En el 2001, la Corte Suprema decía en el fallo Stancanelli:
“Resulta necesario llamar a la reflexión a los señores jueces y fiscales de las instancias inferiores intervinientes en causas de significativa repercusión como la presente sobre la necesidad, frente a una opinión pública -sea formada espontáneamente u orientada por los medios masivos de comunicación- particularmente sensible ante hechos reales o supuestos, de corrupción administrativa, de extremar la atención en el encuadramiento legal de los hechos imputados a funcionarios o ex funcionarios.
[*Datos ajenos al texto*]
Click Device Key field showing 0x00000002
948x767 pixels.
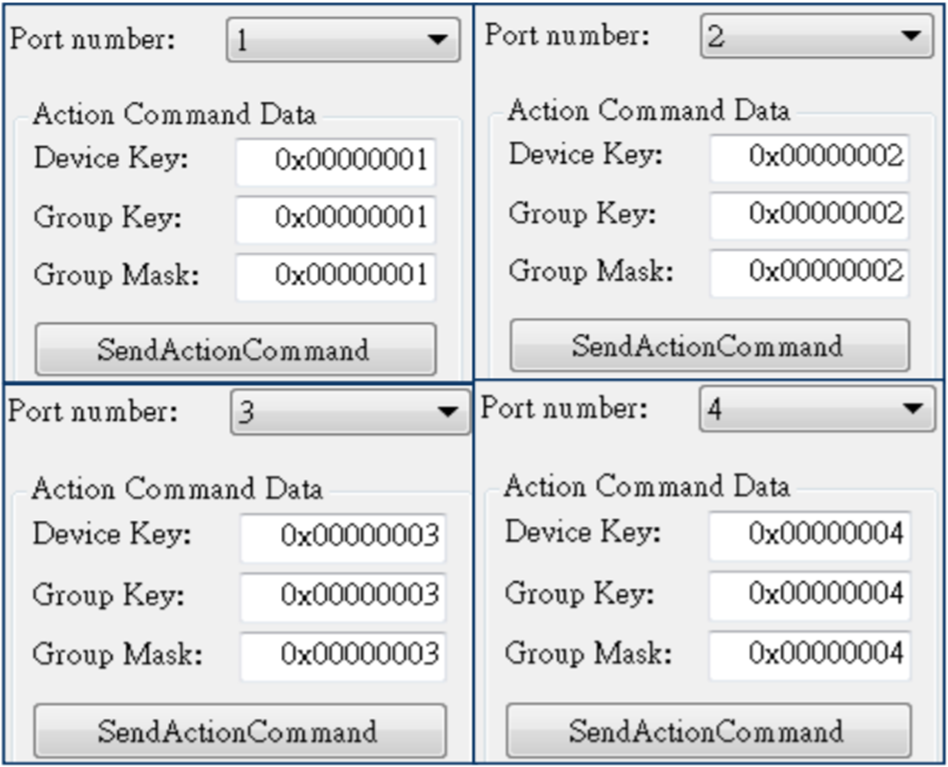(x=809, y=157)
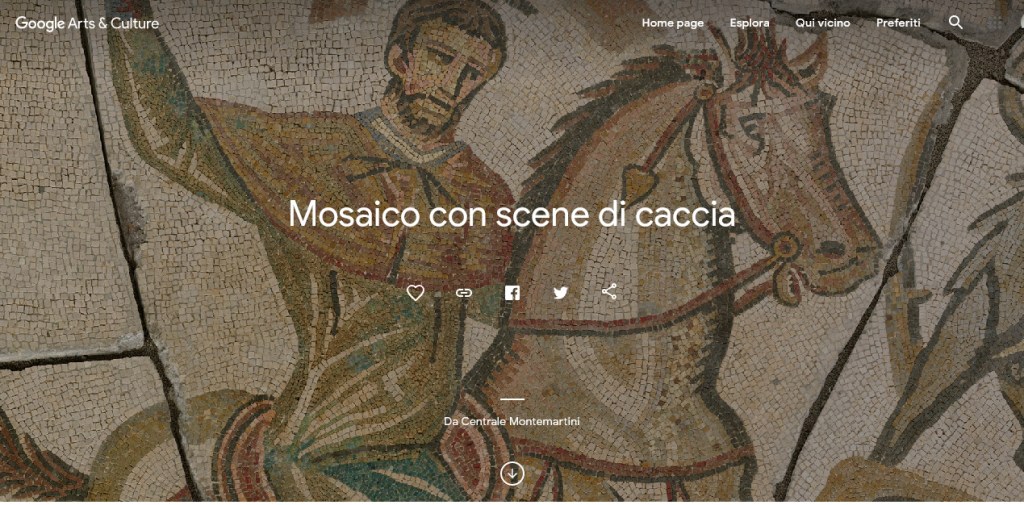Go to Home page in the navigation
Viewport: 1024px width, 505px height.
(673, 23)
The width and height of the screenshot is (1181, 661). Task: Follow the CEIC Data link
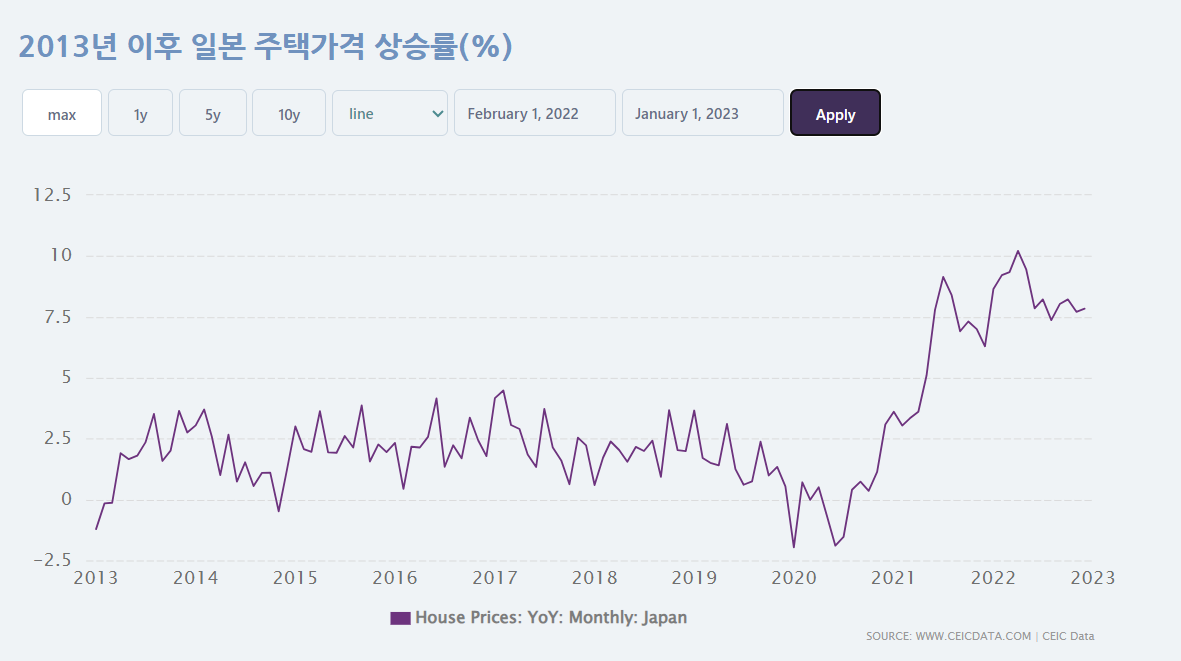click(x=1068, y=635)
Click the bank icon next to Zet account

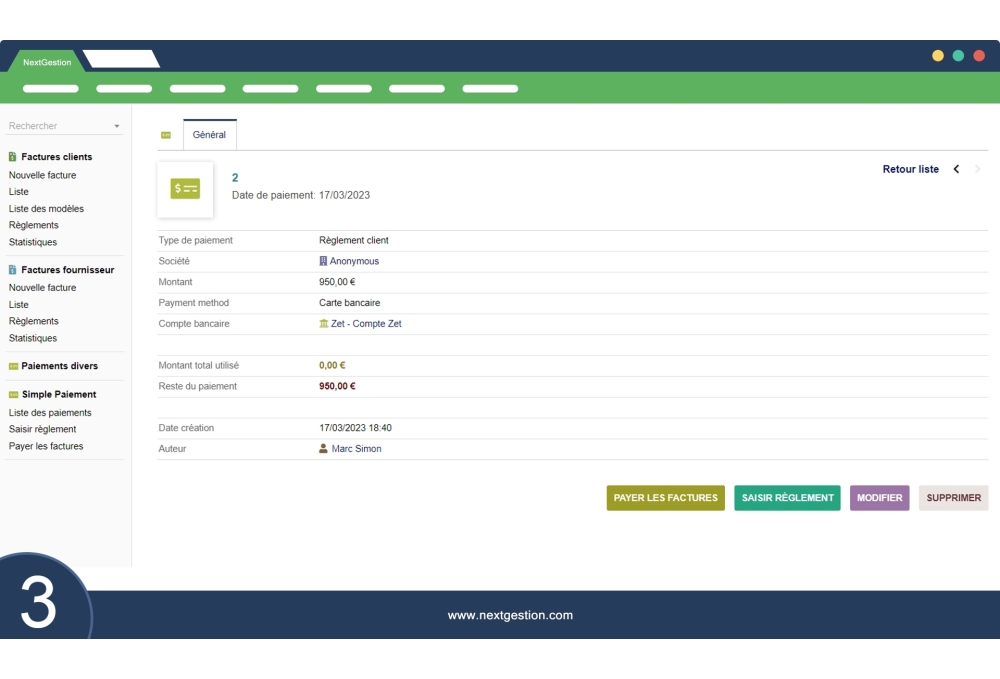tap(324, 324)
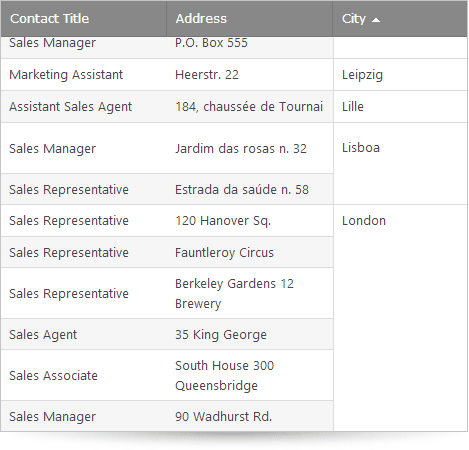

Nada se resuelve creando delitos de la nada ni buscando el tipo penal que permita el procesamiento con efectiva privación de la libertad para luego acomodar los hechos a la figura, invirtiendo así el orden lógico del razonamiento.
Demasiados problemas han ocasionado a la República las represiones ilegales del pasado para que ahora se intente la represión de los delitos contra la administración o que perjudiquen el erario público por caminos aparentemente revestidos de legalidad pero en definitiva ilegales.
No es cuestión de satisfacer a la opinión pública presentándose como adalides de la lucha contra la corrupción administrativa sino de aplicar rigurosamente el ordenamiento jurídico sancionado mediante la utilización de los medios legítimos suministrados por el derecho a aquellos que lo violan.”.
En ese fallo, el máximo tribunal tuvo que corregir el dislate de considerar que un gobierno, o parte de él, era en sí mismo una organización ilícita, incluyendo además a un empresario (como hoy Lázaro Báez) que no era funcionario en esa organización.
Pasaron 16 años. Es llamativo que el fallo Stancanelli ha sido citado por el juez Julián Ercolini, pero, imaginamos, solo de forma decorativa. La historia se repite. Y algunos jueces no aprenden ni de la historia política ni de la historia judicial.
* Profesor titular de Derecho Penal (UBA). Letrado defensor de Lázaro Báez.